Package 'fluxnet' reference manual

Title:	Download, Read, and Visualize FLUXNET Data
Description:	Utility functions to help download, read in, and work with data from FLUXNET.
Authors:	Eric R. Scott [aut, cre] (ORCID: <https://orcid.org/0000-0002-7430-7879>), David J.P. Moore [aut] (ORCID: <https://orcid.org/0000-0002-6462-3288>), Arizona Board of Regents on behalf of The University of Arizona [cph] (ROR: <https://ror.org/0054f1w39>)
Maintainer:	Eric R. Scott <[email protected]>
License:	MIT + file LICENSE
Version:	0.3.2.9000
Built:	2026-06-02 23:46:46 UTC
Source:	https://github.com/EcosystemEcologyLab/fluxnet-package

Generate list of user info to pass to `flux_download()`

Description

A helper to generate a list of AmeriFlux user info to pass along to flux_download(). Because these elements are by default pulled from environment variables, it is recommended that you set them in a project-level .Renviron file like AMERIFLUX_USER_NAME=myusername, etc.

Usage

flux_amf_credentials(
  user_name = Sys.getenv("AMERIFLUX_USER_NAME", unset = NA_character_),
  user_email = Sys.getenv("AMERIFLUX_USER_EMAIL", unset = NA_character_),
  intended_use = Sys.getenv("AMERIFLUX_INTENDED_USE", unset = 6),
  description = Sys.getenv("AMERIFLUX_DESCRIPTION", unset = NA_character_)
)
flux_amf_credentials(
  user_name = Sys.getenv("AMERIFLUX_USER_NAME", unset = NA_character_),
  user_email = Sys.getenv("AMERIFLUX_USER_EMAIL", unset = NA_character_),
  intended_use = Sys.getenv("AMERIFLUX_INTENDED_USE", unset = 6),
  description = Sys.getenv("AMERIFLUX_DESCRIPTION", unset = NA_character_)
)

Arguments

user_name

Your AmeriFlux username.

user_email

The email address associated with your AmeriFlux profile.

intended_use

An integer 1–6 as follows:

1 = Synthesis / network synthesis analysis
2 = Land model/Earth system model
3 = Remote sensing research
4 = Other research
5 = Education (Teacher or Student)
6 = Other

description

An optional description of the project.

Value

A list with elements user_name, user_email, intended_use, and description.

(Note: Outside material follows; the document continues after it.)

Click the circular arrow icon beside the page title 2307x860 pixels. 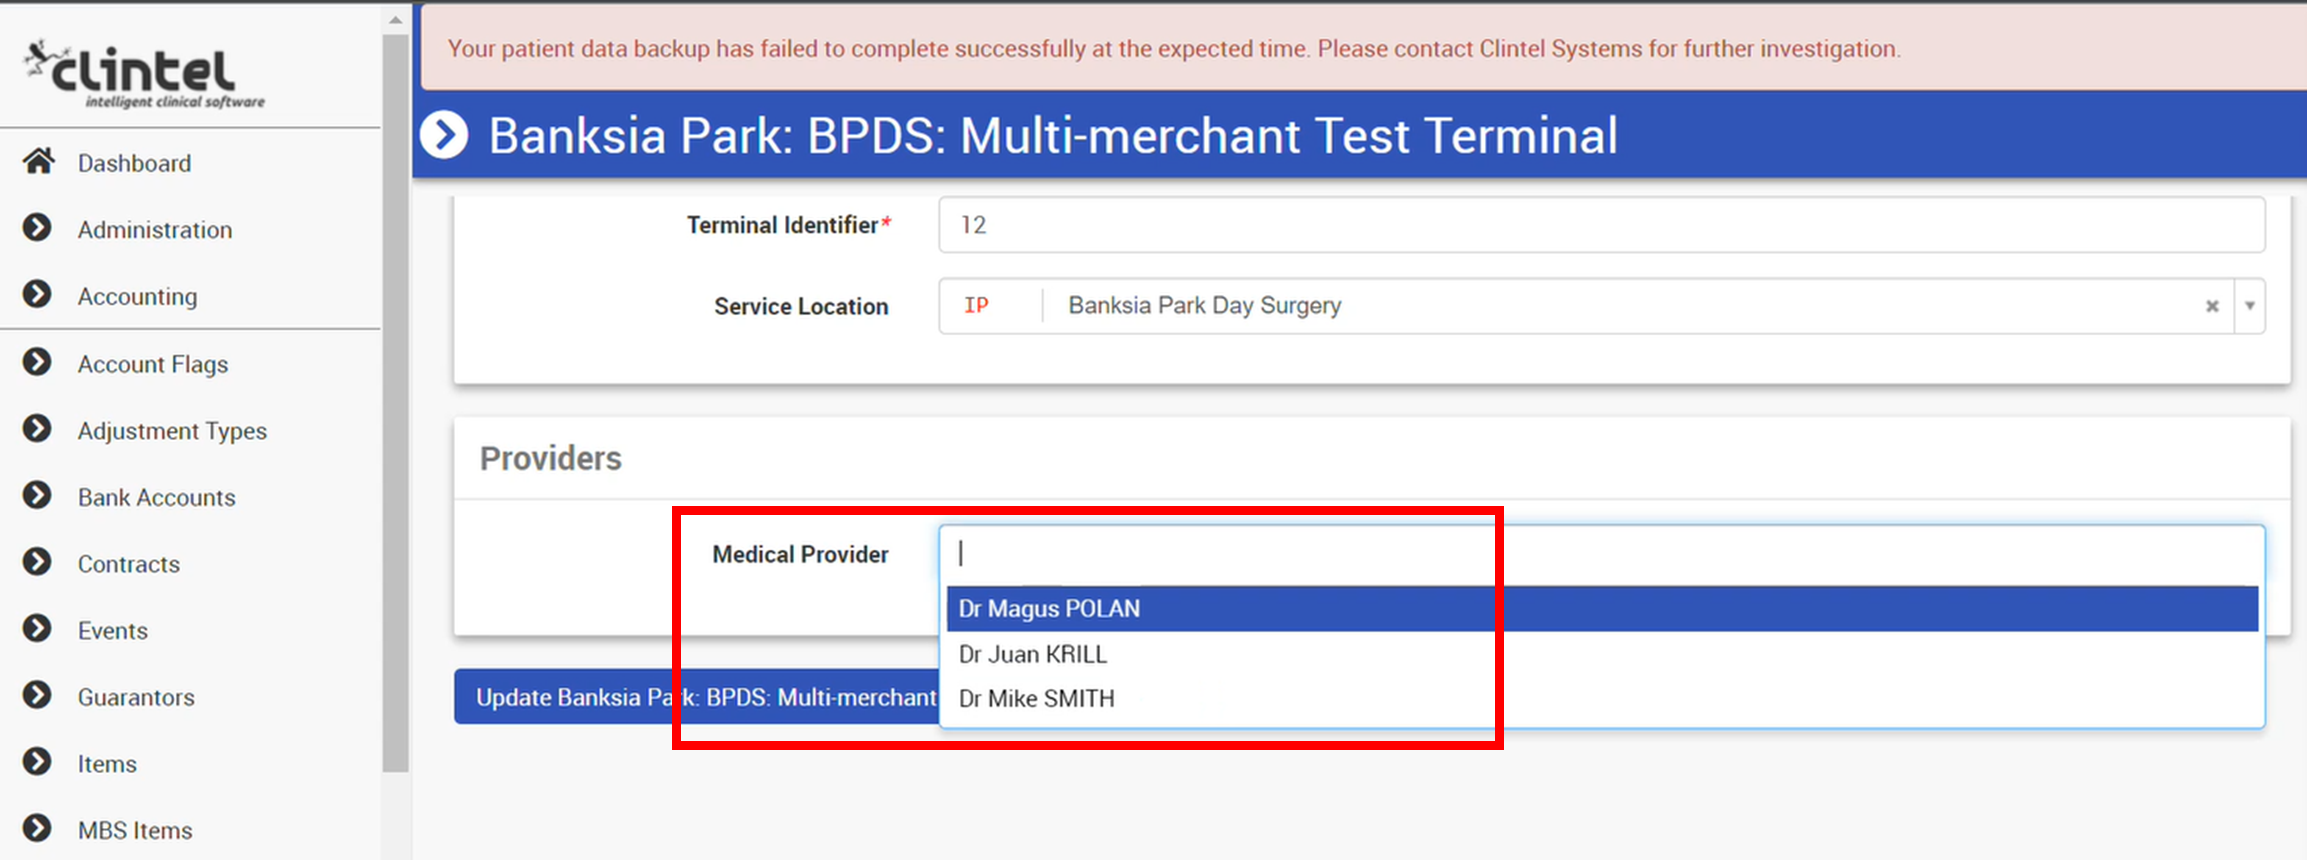point(443,136)
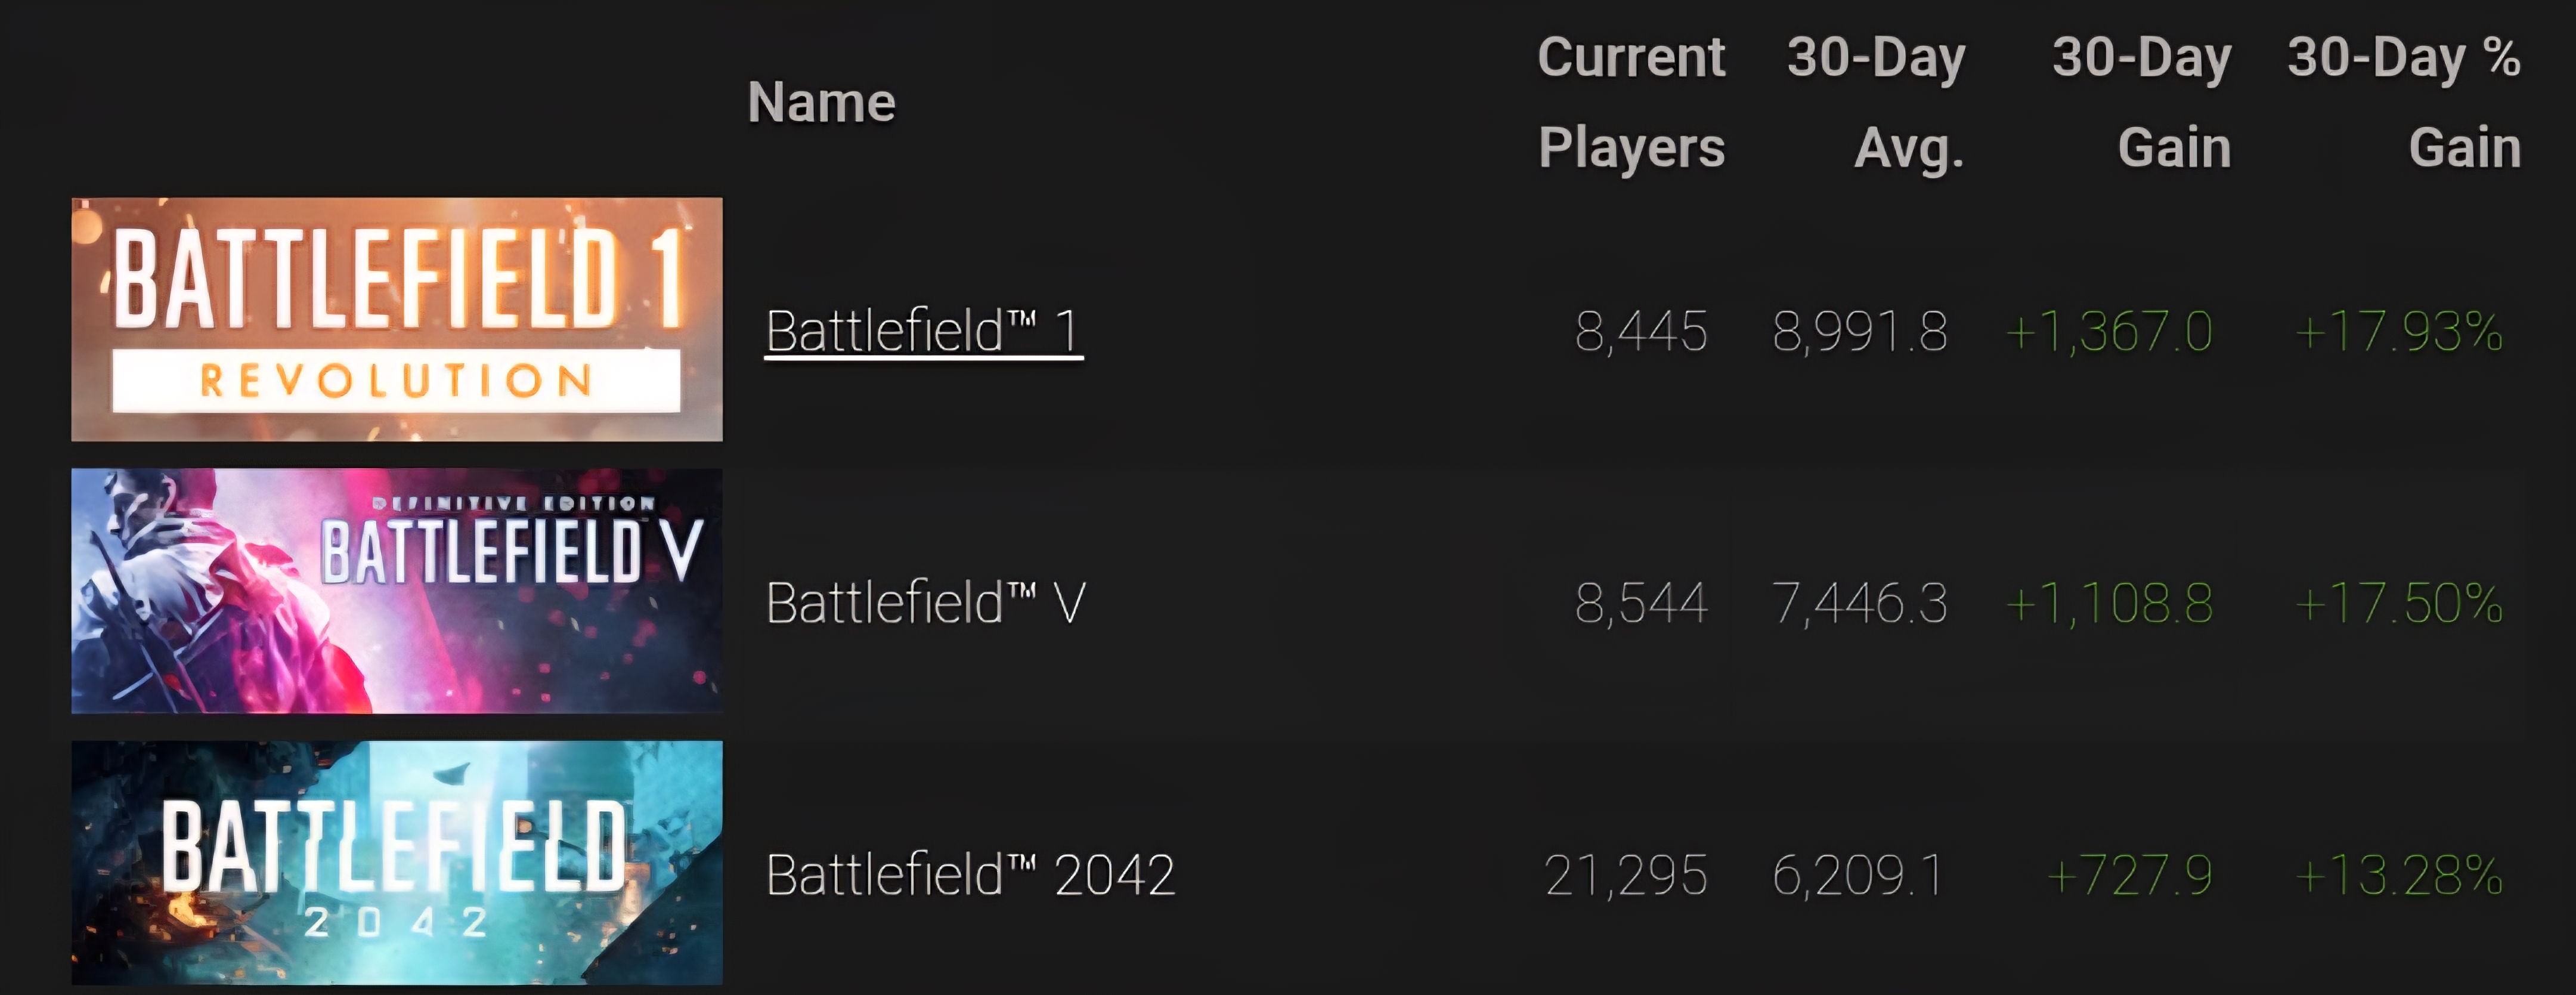Image resolution: width=2576 pixels, height=995 pixels.
Task: Select Battlefield 2042 current players value 21,295
Action: (1626, 875)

Read and tidy BADM subsets

Description

Reads in BADM data from "BIF" csv files, subsets to a single VARIABLE_GROUP and returns a wide data frame.

Usage

flux_badm(
  manifest,
  variable_group,
  site_ids = NULL,
  networks = c("AMF", "CNF", "EUF", "FLX", "ICOS", "JPF", "KOF", "SAEON", "TERN")
)
flux_badm(
  manifest,
  variable_group,
  site_ids = NULL,
  networks = c("AMF", "CNF", "EUF", "FLX", "ICOS", "JPF", "KOF", "SAEON", "TERN")
)

Arguments

manifest

A manifest data frame produced by flux_discover_files().

variable_group

A single VARIABLE_GROUP without a GRP_ prefix. Options can be viewed at https://ameriflux.lbl.gov/data/badm/badm-standards/

site_ids

A vector of site IDs to filter the manifest by. If NULL (the default), the manifest isn't filtered by site ID.

networks

A character vector indicating which networks to extract files from. Multiple values may be provided. Defaults to all networks.

Value

A tibble.

Examples

## Not run: 
manifest <- flux_discover_files()
flux_badm(manifest, "SOIL_CHEM")
flux_badm(manifest, "LAI")

## End(Not run)
## Not run: 
manifest <- flux_discover_files()
flux_badm(manifest, "SOIL_CHEM")
flux_badm(manifest, "LAI")

## End(Not run)

Create a "manifest" of downloaded and unzipped FLUXNET data files

Description

Create a "manifest" of downloaded and unzipped FLUXNET data files

Usage

flux_discover_files(data_dir = "fluxnet/unzipped", ...)
flux_discover_files(data_dir = "fluxnet/unzipped", ...)

Arguments

data_dir

The directory to look for FLUXNET CSV files in, typically the same as the output_dir used for flux_extract().

...

Arguments passed to flux_listall().

Value

Prints a summary of discovered available data and returns (invisibly) a dataframe with file paths and metadata extracted from file names and merged in from flux_listall().

Examples

## Not run: 
# Download data
flux_download(site_ids = c("AU-Boy", "BR-CST"))

# Extract annual and monthly data
flux_extract(resolutions = c("y", "m"))

# Create a manifest of extracted files
manifest <- flux_discover_files()

## End(Not run)
## Not run: 
# Download data
flux_download(site_ids = c("AU-Boy", "BR-CST"))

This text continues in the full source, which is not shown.